How Starbucks Teaches the Gospel of the Bean

A huge part of Starbucks' comeback over the last few years has been the company's attention to its internal brand and employee engagement.

A new story in Fast Company magazine illustrates how the iconic coffee chain does it, focusing on Starbucks' $35-million Leadership Lab for store managers.

The two-hour, theatrical experience taking up 300,000 square feet and 20 exhibits at Starbucks headquarters was the highlight of a recent conference for the company's 9,600 managers, the magazine reports.

The Leadership Lab is a means of both training and inspiring managers to grasp the larger context of their work and to carry that back to their home outlets.
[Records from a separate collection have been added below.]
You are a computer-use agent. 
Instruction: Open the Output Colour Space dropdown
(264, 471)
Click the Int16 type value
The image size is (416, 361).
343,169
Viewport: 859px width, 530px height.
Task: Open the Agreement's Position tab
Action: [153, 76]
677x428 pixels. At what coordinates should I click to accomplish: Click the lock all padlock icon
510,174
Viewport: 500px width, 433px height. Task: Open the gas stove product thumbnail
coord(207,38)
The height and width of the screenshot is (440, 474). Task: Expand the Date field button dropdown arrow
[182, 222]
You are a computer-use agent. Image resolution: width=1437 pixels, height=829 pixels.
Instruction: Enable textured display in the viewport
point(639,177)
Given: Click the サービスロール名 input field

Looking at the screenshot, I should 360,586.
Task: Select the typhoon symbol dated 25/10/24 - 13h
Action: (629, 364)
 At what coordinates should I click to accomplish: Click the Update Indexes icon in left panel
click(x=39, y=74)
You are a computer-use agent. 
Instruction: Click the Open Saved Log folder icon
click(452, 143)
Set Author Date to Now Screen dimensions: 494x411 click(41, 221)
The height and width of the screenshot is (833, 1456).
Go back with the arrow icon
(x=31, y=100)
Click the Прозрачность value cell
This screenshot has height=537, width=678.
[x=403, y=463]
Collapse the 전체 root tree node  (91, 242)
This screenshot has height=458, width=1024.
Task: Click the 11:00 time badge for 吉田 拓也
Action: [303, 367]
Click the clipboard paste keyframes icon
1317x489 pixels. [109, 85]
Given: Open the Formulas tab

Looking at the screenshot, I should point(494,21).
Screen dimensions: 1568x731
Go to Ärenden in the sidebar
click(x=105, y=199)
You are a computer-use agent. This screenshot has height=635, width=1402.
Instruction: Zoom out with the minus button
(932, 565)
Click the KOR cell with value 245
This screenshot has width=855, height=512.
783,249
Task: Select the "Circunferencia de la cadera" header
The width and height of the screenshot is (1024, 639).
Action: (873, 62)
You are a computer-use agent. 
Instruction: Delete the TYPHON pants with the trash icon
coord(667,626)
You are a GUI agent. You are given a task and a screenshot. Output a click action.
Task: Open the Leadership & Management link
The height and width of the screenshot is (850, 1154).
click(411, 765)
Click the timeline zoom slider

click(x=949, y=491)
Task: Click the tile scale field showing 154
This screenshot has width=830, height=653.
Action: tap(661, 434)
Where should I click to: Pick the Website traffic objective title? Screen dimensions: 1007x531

In that way, it is creating the effective essence of both internal branding and employee engagement.

It uses theatrics such as allowing managers to rake real coffee beans, acting out difficult in-store scenarios, providing a space for "journaling" and concluding in a pristine white room "where benches face a massive Starbucks logo, inviting you to contemplate the company's mission statement," as Fast Company put it: "To inspire and nurture the human spirit -- one person, one cup and one neighborhood at a time."

That Starbucks should invest so much in an employee-engagement exercise isn't a surprise, given the management approach taken by CEO Howard Schultz.

"[Employees] are the true ambassadors of our brand, the real merchants of romance and theater, and as such the primary catalysts for delighting customers," he wrote in his book, Onward. 

And that's the true gospel being taught effectively at Starbucks' Leadership Lab.